Required actions>
1. According to the passage on ventriculosinus shunts, where does a retrograde ventriculosinus shunt deliver excess cerebrospinal fluid?
2. Carry on the passage on ventriculosinus shunts from the point where it stops.

Document section>

****************

A retrograde ventriculosinus (RVS) shunt is a watertight connection that delivers excess cerebrospinal fluid (CSF) to the superior sagittal sinus (SSS) against the direction of blood flow. This method of CSF shunting utilizes the impact pressure (IP) of the bloodstream in the SSS to maintain the intraventricular pressure (IVP) more than the sinus pressure (SP) regardless of changes in posture or intrathoracic pressure (ITP) and discourages stagnation and clotting of blood at the venous end of the connection. It also utilizes collapse of the internal jugular vein (IJV) in the erect posture to prevent siphonage.
Since the 1950's, hydrocephalus can be treated with cerebrospinal fluid shunts, usually to the peritoneal cavity or to the right cardiac hearth atrium. However, due to their siphon effect, these shunts lead to non-physiological cerebrospinal fluid drainage, with possible co-morbidity and high revision rates. More sophisticated shunt valve systems significantly increase costs and technical complexity and remain unsuccessful in a subgroup of patients. In an attempt to obtain physiological cerebrospinal fluid shunting, many neurosurgical pioneers shunted towards the dural sinuses, taking advantage of the physiological antisiphoning effect of the internal jugular veins. Despite several promising reports, the ventriculosinus shunts did not yet become standard neurosurgical practice.

****************

Given information>
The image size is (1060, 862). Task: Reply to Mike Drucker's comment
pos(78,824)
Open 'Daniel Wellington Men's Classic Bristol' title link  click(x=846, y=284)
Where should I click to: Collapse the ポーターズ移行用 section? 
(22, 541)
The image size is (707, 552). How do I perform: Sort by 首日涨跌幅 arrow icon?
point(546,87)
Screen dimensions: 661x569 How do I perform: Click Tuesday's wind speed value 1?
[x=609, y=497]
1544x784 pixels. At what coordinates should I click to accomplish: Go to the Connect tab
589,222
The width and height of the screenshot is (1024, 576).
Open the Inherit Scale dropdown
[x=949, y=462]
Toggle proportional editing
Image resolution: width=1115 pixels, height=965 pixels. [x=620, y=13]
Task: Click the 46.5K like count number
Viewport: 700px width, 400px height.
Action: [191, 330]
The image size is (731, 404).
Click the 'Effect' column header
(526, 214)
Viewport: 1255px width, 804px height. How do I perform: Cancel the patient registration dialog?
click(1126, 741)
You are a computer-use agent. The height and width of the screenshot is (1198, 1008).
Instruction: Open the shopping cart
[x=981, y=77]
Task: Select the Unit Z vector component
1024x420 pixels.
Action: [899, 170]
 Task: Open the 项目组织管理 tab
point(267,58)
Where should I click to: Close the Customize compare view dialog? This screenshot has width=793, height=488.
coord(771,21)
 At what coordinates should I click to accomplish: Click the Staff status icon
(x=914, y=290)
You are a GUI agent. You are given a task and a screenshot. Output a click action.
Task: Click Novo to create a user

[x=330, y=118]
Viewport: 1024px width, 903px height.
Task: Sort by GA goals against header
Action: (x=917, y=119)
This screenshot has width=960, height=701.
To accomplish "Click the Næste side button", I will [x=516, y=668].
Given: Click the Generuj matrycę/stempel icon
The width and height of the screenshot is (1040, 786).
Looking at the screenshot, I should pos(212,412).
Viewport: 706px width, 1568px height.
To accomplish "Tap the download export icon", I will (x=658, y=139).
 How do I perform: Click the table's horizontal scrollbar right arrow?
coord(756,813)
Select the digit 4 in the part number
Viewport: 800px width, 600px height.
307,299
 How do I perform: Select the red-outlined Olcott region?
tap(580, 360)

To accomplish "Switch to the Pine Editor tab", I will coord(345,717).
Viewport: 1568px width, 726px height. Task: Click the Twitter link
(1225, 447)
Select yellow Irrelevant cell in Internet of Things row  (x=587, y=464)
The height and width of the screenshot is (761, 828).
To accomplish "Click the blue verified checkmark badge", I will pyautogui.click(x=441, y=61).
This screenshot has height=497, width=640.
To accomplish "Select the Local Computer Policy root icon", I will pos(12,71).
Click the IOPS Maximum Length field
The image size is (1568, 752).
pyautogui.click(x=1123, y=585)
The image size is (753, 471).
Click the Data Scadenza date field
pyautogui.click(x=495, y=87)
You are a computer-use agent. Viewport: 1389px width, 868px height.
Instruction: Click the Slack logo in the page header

****************

Responses to the exercise>
1. To the superior sagittal sinus, against the direction of blood flow.

2.
50 RVS shunts were successfully implanted using valveless shunting catheters. There were no problems related to incorrect CSF drainage or sinus thrombosis. The results indicated arrest of the hydrocephalic process, normalization of the IVP and proper shunt function 1).
In 2016 Oliveira et al., published 3 consecutive cases who had previously undergone VPS revision and in which peritoneal space was full of adhesions and fibrosis. RVSS was performed as described by Shafei et al., with some modifications to each case. All 3 patients kept the same clinical profile after RVSS, with no perioperative or postoperative complications. However, revision surgery was performed in the first operative day in 1 out of 3 patients, in which the catheter was not positioned in the superior sagittal sinus. They propose that in cases where VPS is not feasible, RVSS may be a safe and applicable second option. Nevertheless, the long-term follow-up of patients and further learning curve must bring stronger evidence 2).
Baert et al., from the Department of Neurosurgery of Ghent University Hospital, Belgium implanted the retrograde ventriculosinus shunt, as advocated by El-Shafei, in 10 patients. They reports on the operation technique and long-term outcome, including 4 patients in whom this shunt was implanted as a rescue.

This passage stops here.